__PROBLEM STATEMENT__
Each line of the records needs to come back exactly as written.

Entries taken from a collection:
★ ★ ★ ★ ★ ★ ★

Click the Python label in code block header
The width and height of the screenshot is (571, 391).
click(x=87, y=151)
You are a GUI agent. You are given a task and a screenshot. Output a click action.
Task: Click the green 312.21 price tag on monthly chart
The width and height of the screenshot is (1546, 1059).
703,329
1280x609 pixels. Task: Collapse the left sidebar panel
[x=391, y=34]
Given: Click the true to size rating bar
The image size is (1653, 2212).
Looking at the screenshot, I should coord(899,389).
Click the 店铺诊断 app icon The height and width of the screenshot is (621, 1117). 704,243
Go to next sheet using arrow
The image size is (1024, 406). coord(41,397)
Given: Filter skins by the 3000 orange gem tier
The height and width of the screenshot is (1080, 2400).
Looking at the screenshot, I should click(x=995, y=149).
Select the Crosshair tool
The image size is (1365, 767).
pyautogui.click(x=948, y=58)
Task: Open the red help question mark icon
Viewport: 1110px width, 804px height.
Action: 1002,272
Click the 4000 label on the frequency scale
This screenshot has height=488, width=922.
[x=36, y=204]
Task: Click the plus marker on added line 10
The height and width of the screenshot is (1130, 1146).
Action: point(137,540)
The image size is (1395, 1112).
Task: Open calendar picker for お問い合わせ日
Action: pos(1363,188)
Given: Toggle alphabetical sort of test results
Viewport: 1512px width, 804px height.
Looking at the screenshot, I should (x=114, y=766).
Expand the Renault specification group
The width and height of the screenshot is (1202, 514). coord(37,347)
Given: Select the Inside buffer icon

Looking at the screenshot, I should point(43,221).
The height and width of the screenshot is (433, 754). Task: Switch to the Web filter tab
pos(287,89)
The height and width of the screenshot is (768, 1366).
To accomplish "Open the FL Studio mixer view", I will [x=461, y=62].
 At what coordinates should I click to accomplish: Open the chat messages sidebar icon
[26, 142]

★ ★ ★ ★ ★ ★ ★

__WRITTEN RESPONSE__
Click the Python label in code block header
The width and height of the screenshot is (571, 391).
click(x=87, y=151)
You are a GUI agent. You are given a task and a screenshot. Output a click action.
Task: Click the green 312.21 price tag on monthly chart
The width and height of the screenshot is (1546, 1059).
703,329
1280x609 pixels. Task: Collapse the left sidebar panel
[x=391, y=34]
Given: Click the true to size rating bar
The image size is (1653, 2212).
Looking at the screenshot, I should coord(899,389).
Click the 店铺诊断 app icon The height and width of the screenshot is (621, 1117). 704,243
Go to next sheet using arrow
The image size is (1024, 406). coord(41,397)
Given: Filter skins by the 3000 orange gem tier
The height and width of the screenshot is (1080, 2400).
Looking at the screenshot, I should click(x=995, y=149).
Select the Crosshair tool
The image size is (1365, 767).
pyautogui.click(x=948, y=58)
Task: Open the red help question mark icon
Viewport: 1110px width, 804px height.
Action: 1002,272
Click the 4000 label on the frequency scale
This screenshot has height=488, width=922.
[x=36, y=204]
Task: Click the plus marker on added line 10
The height and width of the screenshot is (1130, 1146).
Action: point(137,540)
The image size is (1395, 1112).
Task: Open calendar picker for お問い合わせ日
Action: pos(1363,188)
Given: Toggle alphabetical sort of test results
Viewport: 1512px width, 804px height.
Looking at the screenshot, I should (x=114, y=766).
Expand the Renault specification group
The width and height of the screenshot is (1202, 514). coord(37,347)
Given: Select the Inside buffer icon

Looking at the screenshot, I should point(43,221).
The height and width of the screenshot is (433, 754). Task: Switch to the Web filter tab
pos(287,89)
The height and width of the screenshot is (768, 1366).
To accomplish "Open the FL Studio mixer view", I will [x=461, y=62].
 At what coordinates should I click to accomplish: Open the chat messages sidebar icon
[26, 142]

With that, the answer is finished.